Lévothyrox : le collectif tarnais maintient la pression

«Il y aura un avant et un après Lévothyrox. Ayez confiance, on est sur la bonne voie, il y a de plus en plus de soutien, continuons ensemble et nous allons gagner !» Les paroles optimistes de Chantal Lhoir, présidente fondatrice de l’Association française des malades de la thyroïde (AFMT), ont été prononcées en ouverture d’une récente réunion publique à la Maison des associations. Elles ont motivé les «mousquetaires» du collectif VNL81 (Victimes du nouveau Lévothyrox), mais également près de 70personnes présentes ce jour-là, dont de nombreux malades.
Au préalable, Martine Madaule, porte-parole du collectif, a résumé : «Il y a un an, nous nous sommes tous retrouvés dans cette même salle pour réclamer notre formule Lévothyrox avant qu’elle soit modifiée. Nous étions mal. Depuis, on a avancé !» La patiente castraise ne cachait pas sa joie d’accueillir notamment le docteur Gérard Bapt, médecin cardiologue ; le docteur Jacques Guillet, médecin nucléaire et biologiste des hôpitaux, accompagné de son épouse, endocrinologue.
Puis Chantal Lhoir a fait le bilan de l’année, souhaitant que même dans le futur les collectifs restent soudés. «Nous devons écouter nos scientifiques car ces scientifiques sont seuls», a-t-elle déclaré avant d’évoquer les différentes expertises déjà réalisées. Les choses ont évolué mais, selon le docteur Bapt, «il n’est pas admissible que des patients souffrent encore du Levothyrox NF alors que d’autres médicaments existent».
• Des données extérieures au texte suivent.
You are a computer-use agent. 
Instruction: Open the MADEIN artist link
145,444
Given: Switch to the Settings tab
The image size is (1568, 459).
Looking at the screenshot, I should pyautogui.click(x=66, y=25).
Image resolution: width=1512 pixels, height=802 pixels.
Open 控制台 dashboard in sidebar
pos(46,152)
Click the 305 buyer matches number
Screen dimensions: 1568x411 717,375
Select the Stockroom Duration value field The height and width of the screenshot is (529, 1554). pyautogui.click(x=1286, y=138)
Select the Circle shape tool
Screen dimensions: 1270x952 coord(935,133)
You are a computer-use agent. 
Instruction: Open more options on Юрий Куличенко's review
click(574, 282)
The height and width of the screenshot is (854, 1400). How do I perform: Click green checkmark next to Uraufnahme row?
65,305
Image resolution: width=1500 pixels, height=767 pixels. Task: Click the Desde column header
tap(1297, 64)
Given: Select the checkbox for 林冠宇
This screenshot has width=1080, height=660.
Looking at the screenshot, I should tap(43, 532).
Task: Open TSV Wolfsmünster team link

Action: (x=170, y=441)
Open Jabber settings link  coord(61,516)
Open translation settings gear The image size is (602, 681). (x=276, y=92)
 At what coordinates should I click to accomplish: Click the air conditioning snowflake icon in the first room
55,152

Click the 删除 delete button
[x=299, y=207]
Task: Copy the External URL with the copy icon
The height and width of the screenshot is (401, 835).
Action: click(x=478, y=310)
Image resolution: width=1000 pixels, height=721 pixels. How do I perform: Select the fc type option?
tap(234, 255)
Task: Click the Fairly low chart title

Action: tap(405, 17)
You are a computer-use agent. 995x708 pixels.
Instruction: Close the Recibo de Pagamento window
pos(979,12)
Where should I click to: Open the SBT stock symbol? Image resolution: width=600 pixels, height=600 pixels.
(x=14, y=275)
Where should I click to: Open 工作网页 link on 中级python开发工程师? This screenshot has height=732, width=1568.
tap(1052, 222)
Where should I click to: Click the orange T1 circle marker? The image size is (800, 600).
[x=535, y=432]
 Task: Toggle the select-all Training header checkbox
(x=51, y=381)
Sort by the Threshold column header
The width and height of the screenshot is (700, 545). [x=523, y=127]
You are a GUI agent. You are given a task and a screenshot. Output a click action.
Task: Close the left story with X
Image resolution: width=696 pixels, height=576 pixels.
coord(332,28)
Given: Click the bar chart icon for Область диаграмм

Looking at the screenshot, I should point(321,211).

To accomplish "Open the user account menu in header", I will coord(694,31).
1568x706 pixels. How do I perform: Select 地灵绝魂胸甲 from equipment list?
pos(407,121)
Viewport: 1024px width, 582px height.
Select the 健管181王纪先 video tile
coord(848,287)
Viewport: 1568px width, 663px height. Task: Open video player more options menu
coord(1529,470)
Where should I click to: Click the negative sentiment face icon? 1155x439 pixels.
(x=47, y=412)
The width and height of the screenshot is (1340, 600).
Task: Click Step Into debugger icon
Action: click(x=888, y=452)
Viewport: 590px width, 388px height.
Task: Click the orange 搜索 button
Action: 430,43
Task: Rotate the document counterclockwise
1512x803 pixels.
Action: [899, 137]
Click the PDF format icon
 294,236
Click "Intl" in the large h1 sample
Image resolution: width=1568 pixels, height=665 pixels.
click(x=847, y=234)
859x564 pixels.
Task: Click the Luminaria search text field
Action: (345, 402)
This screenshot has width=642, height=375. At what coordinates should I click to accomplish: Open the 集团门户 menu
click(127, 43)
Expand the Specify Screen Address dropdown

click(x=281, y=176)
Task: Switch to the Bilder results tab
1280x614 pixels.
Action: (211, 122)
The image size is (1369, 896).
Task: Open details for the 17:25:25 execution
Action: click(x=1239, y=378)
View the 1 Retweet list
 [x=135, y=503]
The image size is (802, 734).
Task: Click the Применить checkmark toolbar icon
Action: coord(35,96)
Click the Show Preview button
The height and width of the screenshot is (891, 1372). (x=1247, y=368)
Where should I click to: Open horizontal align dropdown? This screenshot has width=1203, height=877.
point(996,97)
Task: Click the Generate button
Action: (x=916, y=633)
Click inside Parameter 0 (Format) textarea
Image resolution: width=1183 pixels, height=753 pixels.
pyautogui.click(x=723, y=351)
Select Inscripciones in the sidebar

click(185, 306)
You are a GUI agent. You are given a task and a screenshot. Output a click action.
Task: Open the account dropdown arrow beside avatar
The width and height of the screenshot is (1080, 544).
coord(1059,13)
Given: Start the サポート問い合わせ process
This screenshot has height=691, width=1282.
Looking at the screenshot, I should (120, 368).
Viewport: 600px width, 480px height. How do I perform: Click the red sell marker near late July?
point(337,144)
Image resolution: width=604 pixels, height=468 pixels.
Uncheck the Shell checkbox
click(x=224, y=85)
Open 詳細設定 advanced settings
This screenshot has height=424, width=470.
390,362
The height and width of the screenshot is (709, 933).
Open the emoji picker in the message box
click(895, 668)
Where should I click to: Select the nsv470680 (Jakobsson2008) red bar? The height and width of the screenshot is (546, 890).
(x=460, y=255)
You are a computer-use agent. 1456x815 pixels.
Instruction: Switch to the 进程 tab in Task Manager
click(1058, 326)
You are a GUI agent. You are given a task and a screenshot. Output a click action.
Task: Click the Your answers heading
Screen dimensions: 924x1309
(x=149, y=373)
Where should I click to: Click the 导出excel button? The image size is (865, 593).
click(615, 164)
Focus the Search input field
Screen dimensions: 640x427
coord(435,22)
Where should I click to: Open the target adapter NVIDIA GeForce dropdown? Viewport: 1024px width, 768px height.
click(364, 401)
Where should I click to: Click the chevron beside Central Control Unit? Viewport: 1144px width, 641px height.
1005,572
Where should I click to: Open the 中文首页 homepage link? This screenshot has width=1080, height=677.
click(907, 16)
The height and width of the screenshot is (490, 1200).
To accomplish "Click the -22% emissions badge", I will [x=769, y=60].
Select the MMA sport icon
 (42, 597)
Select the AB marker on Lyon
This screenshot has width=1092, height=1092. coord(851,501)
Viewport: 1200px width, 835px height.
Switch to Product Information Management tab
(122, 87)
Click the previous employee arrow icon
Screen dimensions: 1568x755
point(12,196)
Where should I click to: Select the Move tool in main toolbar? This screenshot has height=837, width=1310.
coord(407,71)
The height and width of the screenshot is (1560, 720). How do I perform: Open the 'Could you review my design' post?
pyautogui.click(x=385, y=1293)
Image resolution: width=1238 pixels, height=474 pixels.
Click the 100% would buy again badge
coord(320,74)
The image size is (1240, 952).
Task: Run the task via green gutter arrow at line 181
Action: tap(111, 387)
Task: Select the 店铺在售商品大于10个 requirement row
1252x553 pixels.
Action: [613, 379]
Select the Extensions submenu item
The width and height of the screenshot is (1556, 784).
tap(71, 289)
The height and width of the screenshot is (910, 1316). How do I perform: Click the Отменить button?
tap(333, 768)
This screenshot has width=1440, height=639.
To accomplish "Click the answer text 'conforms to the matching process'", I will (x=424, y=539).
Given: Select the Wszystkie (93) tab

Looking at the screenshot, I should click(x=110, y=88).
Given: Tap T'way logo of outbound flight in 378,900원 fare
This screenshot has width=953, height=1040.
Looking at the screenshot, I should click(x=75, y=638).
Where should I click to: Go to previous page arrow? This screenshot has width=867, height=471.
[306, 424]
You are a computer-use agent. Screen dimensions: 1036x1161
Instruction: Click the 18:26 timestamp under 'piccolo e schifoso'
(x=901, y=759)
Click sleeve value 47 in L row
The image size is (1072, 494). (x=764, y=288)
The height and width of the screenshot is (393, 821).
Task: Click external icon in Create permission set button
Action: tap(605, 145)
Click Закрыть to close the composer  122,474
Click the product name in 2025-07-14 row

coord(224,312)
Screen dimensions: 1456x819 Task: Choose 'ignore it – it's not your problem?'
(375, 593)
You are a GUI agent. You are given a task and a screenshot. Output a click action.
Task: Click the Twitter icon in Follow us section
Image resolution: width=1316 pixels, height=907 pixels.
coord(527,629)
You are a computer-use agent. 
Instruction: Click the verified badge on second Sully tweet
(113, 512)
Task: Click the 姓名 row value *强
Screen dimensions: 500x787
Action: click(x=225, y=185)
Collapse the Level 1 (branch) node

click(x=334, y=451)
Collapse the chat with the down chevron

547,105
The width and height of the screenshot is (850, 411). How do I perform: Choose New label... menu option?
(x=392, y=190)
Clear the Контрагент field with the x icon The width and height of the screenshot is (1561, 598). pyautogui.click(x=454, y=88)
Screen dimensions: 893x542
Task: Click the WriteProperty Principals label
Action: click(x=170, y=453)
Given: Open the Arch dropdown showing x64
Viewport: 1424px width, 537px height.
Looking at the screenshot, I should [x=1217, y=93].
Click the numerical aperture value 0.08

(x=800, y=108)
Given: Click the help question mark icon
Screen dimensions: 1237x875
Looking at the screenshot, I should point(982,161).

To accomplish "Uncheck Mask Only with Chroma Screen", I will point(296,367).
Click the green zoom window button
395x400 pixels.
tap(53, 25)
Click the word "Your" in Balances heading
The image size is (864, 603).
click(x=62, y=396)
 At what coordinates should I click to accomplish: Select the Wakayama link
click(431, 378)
Récemment publié, l’ouvrage signé Martine Madaule est disponible chez Edilivre (95 pages, prix 13 €, disponible en format numérique) ; 1 € sur chaque vente est collecté en faveur d’un petit garçon malade. De même que le livre de Jeanne Buchet, dont la vente sera entièrement reversée à l’AFMT et servira à continuer les recherches.